Hiç bir şey anlamayan Isabelle kendince konuşurken, Jonathan, hızla sihirbaza doğru yürüdü. Onu sevdiğini biliyordu. Ama böylesine bir görüntü, onu düşündüğünden de daha fazla sevdiğinin kanıtı olmuştu.
Duygularını dizginlemeyen Jonathan "Seni seviyorum, Isabelle." derken, kızın tepki vermesine bile izin vermeden dudaklarını öpmeye başladı. Korkusu, öfkesi hala olduğu gibi dursa da, sihirbaza duyduğu sevgi hepsinin üzerini kısa sürede örttü. Öpücük aldığı karşılıkla daha da derinleşirken, Jonathan, Jace ve kız kardeşini tamamen unutmuş sayılırdı. Yine de Jace, kendini hiç bir zaman unutturmayı başaran biri olmamıştı.
"Aşkınızı sonra yaşarsınız. Az önce ne oldu? Baban bizimle oyun mu oynuyor?"

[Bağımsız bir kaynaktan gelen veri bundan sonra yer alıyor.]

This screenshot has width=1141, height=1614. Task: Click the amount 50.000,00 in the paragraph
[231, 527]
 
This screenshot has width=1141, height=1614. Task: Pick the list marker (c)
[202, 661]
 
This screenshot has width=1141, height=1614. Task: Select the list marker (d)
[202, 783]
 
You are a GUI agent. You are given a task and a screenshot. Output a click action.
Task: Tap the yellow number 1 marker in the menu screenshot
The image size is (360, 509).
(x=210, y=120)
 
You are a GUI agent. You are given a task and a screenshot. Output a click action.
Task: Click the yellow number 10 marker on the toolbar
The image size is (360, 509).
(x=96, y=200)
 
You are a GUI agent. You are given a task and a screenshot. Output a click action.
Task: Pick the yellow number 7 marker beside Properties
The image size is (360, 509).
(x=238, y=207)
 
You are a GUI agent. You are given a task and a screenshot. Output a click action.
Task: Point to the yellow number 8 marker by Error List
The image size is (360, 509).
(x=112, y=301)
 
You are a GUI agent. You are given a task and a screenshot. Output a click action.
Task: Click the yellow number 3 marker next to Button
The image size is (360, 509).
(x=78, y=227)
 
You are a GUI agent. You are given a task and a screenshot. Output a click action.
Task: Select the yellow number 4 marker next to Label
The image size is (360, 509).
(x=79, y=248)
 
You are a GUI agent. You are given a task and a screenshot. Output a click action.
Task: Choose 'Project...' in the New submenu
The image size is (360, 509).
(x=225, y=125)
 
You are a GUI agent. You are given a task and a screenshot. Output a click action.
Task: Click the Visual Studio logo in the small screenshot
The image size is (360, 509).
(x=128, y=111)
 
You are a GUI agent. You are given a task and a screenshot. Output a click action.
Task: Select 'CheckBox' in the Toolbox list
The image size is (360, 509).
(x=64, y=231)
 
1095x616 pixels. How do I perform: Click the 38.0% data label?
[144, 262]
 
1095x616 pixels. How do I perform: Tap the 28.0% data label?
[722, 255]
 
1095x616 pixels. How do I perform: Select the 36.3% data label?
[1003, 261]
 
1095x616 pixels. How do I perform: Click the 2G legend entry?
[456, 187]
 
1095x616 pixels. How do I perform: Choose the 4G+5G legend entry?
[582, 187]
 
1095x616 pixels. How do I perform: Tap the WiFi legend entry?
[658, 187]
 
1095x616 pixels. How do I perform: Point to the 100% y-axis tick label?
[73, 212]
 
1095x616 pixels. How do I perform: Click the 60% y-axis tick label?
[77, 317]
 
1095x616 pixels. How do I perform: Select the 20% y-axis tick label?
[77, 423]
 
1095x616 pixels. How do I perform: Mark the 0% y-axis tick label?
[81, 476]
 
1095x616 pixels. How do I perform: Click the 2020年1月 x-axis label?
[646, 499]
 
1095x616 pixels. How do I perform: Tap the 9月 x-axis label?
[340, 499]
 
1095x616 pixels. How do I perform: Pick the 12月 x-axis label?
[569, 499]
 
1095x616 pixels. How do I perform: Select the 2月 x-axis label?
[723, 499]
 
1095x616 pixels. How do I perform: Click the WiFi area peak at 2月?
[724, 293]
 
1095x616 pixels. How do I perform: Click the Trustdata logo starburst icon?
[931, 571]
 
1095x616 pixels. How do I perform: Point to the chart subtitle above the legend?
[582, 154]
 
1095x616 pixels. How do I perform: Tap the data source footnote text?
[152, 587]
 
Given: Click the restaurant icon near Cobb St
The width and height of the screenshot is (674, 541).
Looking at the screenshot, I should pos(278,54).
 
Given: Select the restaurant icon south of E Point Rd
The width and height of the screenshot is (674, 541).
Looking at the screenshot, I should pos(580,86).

Jace'i dinlemek için geri çekilen Jonathan, kız kardeşinin mırıltısını duydu.
"Örümceklerde gitmiş."
Jonathan onlara cevap vermek için harekete geçse de, bir kaç santim uzağında olan odaklar daha fazla dikkatini çekmişti.
"Ben... Ben de seni seviyorum, Jonathan."
Kimseyi umursamadan Isabelle'i dinleyen Jonathan gülümsese de, onun sorusu da fazla uzun sürmeden gelmişti.
"Yine de burada neler döndüğünü hala merak ediyorum."
Derin bir nefes alan Jonathan, soru dolu bakışların odak noktasıydı.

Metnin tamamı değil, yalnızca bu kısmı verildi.